Liv Ullmann, longtemps la compagne de Bergman, dont elle a eu une fille, a joué dans 10 films du maître suédois, de Persona (1966) à Saraband (2003). Malgré une liaison houleuse, elle est restée très proche de l'ermite de l'île Faarö qu'il est devenu. «Je le connais très bien. C'est un homme complexe et intense. En dépit de ses humeurs, il n'a jamais cessé de tendre, par son oeuvre, vers une forme d'amour ultime, presque mystique.»

L'an dernier, le long des rives du Lido de Venise, j'ai enfin eu le privilège d'une discussion fascinante avec l'historien du cinéma et spécialiste d'Ingmar Bergman, Peter Cowie, au sujet de Liv Ullmann, de Trolösa et de Saraband, le dernier film de Bergman qu'il avait, si ma mémoire ne me fait pas défaut, jugé décevant en comparaison avec Scènes de la vie conjugale.

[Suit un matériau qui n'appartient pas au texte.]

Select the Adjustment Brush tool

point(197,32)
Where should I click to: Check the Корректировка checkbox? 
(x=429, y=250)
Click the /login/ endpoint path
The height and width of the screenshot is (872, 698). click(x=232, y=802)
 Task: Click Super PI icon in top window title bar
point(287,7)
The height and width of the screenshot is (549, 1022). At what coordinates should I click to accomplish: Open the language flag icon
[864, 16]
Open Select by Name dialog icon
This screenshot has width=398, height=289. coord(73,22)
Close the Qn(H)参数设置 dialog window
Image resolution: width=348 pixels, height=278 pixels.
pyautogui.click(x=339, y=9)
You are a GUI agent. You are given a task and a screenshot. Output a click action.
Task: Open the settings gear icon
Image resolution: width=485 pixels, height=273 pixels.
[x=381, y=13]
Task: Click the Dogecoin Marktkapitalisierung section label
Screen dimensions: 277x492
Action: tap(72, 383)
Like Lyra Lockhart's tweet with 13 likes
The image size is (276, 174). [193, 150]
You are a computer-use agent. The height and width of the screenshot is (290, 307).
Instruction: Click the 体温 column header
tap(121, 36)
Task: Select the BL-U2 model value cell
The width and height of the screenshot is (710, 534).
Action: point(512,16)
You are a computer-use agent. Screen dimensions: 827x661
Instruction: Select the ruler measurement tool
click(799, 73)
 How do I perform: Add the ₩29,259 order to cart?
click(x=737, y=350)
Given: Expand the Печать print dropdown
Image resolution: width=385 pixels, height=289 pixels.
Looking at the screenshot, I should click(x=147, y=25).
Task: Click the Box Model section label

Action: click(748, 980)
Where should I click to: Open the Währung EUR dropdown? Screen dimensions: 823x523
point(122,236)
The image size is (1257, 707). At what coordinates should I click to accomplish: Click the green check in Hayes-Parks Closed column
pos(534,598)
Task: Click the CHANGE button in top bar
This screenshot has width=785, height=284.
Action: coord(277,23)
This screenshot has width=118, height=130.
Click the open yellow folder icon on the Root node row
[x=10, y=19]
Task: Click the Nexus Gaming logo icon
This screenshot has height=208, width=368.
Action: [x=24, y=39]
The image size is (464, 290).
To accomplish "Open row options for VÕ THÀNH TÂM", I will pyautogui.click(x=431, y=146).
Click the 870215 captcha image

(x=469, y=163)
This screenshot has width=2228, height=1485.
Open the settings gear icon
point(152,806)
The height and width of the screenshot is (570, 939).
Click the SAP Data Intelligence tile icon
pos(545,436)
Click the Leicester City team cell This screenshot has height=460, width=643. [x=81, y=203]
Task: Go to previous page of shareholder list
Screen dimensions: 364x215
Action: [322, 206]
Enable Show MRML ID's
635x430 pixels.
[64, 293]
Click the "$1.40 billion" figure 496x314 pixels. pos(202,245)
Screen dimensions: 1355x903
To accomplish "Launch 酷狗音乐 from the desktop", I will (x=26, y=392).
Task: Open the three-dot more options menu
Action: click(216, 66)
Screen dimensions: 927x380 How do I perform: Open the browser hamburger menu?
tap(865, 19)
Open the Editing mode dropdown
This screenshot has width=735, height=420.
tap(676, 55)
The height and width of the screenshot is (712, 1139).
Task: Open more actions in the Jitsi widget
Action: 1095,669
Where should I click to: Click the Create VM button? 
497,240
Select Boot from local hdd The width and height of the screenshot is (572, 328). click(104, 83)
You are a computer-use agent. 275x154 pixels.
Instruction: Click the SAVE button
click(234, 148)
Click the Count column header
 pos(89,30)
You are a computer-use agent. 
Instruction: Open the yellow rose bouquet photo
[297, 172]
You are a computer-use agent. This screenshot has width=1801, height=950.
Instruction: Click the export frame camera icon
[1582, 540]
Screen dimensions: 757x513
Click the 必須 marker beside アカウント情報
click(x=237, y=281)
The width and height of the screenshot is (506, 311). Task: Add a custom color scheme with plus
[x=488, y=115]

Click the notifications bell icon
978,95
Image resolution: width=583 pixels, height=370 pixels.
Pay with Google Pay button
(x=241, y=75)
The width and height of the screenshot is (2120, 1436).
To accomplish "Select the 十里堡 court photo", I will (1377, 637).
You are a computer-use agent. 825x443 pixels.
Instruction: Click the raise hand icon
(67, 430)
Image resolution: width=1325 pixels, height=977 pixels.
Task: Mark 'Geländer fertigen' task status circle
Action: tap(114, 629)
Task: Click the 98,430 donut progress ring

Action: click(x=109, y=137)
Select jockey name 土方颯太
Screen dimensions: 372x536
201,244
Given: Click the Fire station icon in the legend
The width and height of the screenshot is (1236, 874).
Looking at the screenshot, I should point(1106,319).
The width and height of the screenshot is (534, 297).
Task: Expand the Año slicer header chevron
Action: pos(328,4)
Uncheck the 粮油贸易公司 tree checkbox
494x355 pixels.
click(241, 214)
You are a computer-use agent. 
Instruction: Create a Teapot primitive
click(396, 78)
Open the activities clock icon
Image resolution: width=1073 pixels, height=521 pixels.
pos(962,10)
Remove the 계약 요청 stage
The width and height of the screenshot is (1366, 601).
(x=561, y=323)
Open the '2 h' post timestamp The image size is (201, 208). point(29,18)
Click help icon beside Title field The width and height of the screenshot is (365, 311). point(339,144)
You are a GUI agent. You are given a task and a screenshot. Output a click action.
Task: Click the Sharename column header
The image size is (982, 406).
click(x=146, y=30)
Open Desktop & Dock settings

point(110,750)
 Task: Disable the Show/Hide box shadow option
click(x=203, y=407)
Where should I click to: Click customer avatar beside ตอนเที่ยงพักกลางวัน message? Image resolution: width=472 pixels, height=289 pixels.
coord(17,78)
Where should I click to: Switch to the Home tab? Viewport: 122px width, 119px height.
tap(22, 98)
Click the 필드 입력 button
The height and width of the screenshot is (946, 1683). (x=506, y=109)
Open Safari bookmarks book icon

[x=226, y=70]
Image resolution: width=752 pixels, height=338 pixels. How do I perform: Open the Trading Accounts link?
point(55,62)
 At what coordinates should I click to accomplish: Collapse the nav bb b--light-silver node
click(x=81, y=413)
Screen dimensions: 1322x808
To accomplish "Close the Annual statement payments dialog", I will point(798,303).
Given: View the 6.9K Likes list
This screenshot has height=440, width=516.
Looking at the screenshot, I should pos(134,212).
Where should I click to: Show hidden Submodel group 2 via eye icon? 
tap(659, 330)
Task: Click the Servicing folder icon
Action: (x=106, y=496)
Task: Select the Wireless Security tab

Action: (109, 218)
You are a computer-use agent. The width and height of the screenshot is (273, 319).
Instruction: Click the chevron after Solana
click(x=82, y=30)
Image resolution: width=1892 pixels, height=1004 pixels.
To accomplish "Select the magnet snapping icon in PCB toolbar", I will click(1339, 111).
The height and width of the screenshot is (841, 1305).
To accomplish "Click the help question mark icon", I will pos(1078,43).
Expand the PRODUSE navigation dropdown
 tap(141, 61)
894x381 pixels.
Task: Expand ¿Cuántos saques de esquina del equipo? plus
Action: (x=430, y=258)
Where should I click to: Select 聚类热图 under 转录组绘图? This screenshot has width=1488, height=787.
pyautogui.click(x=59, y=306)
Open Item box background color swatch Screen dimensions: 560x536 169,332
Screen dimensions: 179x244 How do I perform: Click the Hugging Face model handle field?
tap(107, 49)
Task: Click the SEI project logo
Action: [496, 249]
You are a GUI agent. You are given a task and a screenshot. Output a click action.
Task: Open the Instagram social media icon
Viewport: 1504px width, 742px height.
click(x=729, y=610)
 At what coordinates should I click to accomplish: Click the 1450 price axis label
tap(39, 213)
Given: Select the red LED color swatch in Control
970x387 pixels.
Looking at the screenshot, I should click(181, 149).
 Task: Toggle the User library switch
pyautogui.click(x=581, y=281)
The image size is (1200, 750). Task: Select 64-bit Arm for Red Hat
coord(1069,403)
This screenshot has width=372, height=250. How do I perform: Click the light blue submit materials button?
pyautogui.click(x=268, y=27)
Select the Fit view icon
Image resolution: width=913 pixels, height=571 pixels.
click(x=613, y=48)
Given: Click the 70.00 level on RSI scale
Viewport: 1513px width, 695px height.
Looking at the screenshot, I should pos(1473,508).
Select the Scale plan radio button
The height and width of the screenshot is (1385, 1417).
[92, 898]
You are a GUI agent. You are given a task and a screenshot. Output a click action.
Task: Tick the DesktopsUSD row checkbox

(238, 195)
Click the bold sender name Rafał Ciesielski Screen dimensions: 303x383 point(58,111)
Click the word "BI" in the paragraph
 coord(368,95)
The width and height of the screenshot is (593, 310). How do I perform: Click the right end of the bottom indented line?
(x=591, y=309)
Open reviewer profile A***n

Peter Cowie, fondateur du International Film Guide et ancien éditeur international du magazine Variety, est une sommité mondiale en matière de cinéma scandinave. Sa «biographie critique» de Bergman (Bergman: A Critical Biography), parue en 1982 et remaniée en 1992, demeure l'ouvrage de référence sur le cinéaste de Fanny et Alexandre. Cowie est en outre le commentateur attitré de l'oeuvre de Bergman pour la prestigieuse collection de DVD Criterion (Le septième sceau, Sonate d'automne, Les fraises sauvages, Le silence, etc.).

J'ai joint hier matin ce gentleman anglais qui a longtemps habité en Scandinavie avant de s'établir en Suisse. Entre deux entrevues, quelques heures après avoir appris la nouvelle, il m'a parlé du Septième sceau, qui a «changé sa vie» et qui demeure selon lui le plus grand film de l'histoire du cinéma.

«Lorsque Le septième sceau a pris l'affiche en Europe et en Amérique du Nord à la fin des années 50, son impact a pu se mesurer sur toute une génération, toujours aux prises avec la dépression d'après-guerre et la crainte d'une guerre nucléaire. Walter Murch, Philip Kaufman, François Truffaut: tous ont dit avoir été transformés par le film. Pour la première fois, à mon avis, le cinéma a semblé s'élever au niveau de la littérature, de la musique et de la peinture, au rang des arts majeurs. Bergman a su trouver la formule magique pour nous parler du monde, de notre monde, en des termes philosophiques, métaphysiques et, il ne faudrait pas l'oublier, érotiques.»

Pour cela, nous lui serons toujours reconnaissant.